▶ _DIRECTIONS_: Word for word, transcribe the data below from the line with "Production (259, 2362)" to the line with "[Instagram] (58, 2298)", keeping both of those lines.

▶ _DATA EXTRACT_:
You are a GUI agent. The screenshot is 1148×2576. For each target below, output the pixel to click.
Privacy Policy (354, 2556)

==

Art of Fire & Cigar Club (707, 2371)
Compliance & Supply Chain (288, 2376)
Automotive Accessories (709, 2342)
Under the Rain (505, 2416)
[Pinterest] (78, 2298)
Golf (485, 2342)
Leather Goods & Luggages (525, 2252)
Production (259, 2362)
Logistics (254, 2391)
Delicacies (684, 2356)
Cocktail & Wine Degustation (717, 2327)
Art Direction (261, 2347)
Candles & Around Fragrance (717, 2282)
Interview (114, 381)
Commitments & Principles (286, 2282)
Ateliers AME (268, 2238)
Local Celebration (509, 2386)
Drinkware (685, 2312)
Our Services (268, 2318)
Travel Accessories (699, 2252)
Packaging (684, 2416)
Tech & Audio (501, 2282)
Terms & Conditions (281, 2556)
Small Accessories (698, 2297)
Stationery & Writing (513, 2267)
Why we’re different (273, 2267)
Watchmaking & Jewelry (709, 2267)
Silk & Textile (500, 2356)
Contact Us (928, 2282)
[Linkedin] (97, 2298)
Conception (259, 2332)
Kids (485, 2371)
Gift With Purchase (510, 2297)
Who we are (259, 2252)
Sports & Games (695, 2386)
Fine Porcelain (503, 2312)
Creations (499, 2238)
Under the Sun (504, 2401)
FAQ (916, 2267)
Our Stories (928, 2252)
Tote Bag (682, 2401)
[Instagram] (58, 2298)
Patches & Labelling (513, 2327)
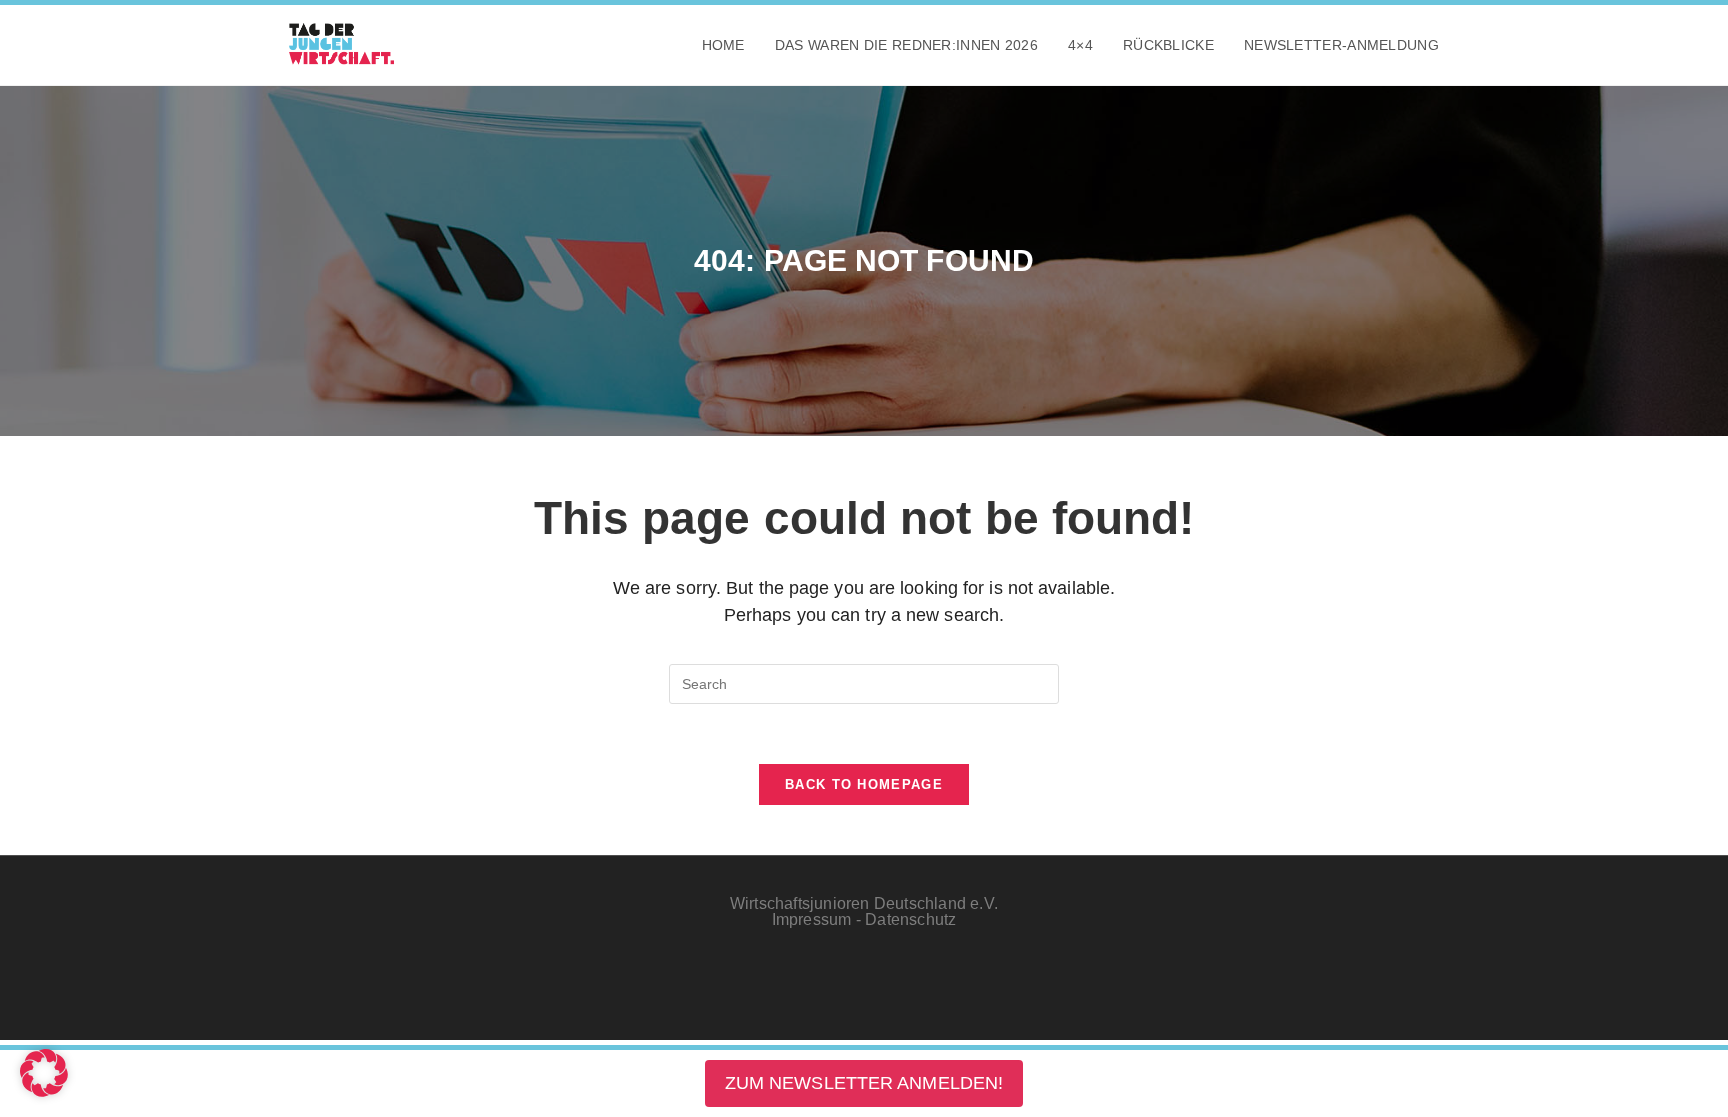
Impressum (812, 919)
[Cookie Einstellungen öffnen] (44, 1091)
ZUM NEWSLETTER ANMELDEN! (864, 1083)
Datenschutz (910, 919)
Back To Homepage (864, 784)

▶ _OUTPUT OF THE TASK_:
Production (259, 2362)
Logistics (254, 2391)
Delicacies (684, 2356)
Cocktail & Wine Degustation (717, 2327)
Art Direction (261, 2347)
Candles & Around Fragrance (717, 2282)
Interview (114, 381)
Commitments & Principles (286, 2282)
Ateliers AME (268, 2238)
Local Celebration (509, 2386)
Drinkware (685, 2312)
Our Services (268, 2318)
Travel Accessories (699, 2252)
Packaging (684, 2416)
Tech & Audio (501, 2282)
Terms & Conditions (281, 2556)
Small Accessories (698, 2297)
Stationery & Writing (513, 2267)
Why we’re different (273, 2267)
Watchmaking & Jewelry (709, 2267)
Silk & Textile (500, 2356)
Contact Us (928, 2282)
[Linkedin] (97, 2298)
Conception (259, 2332)
Kids (485, 2371)
Gift With Purchase (510, 2297)
Who we are (259, 2252)
Sports & Games (695, 2386)
Fine Porcelain (503, 2312)
Creations (499, 2238)
Under the Sun (504, 2401)
FAQ (916, 2267)
Our Stories (928, 2252)
Tote Bag (682, 2401)
[Instagram] (58, 2298)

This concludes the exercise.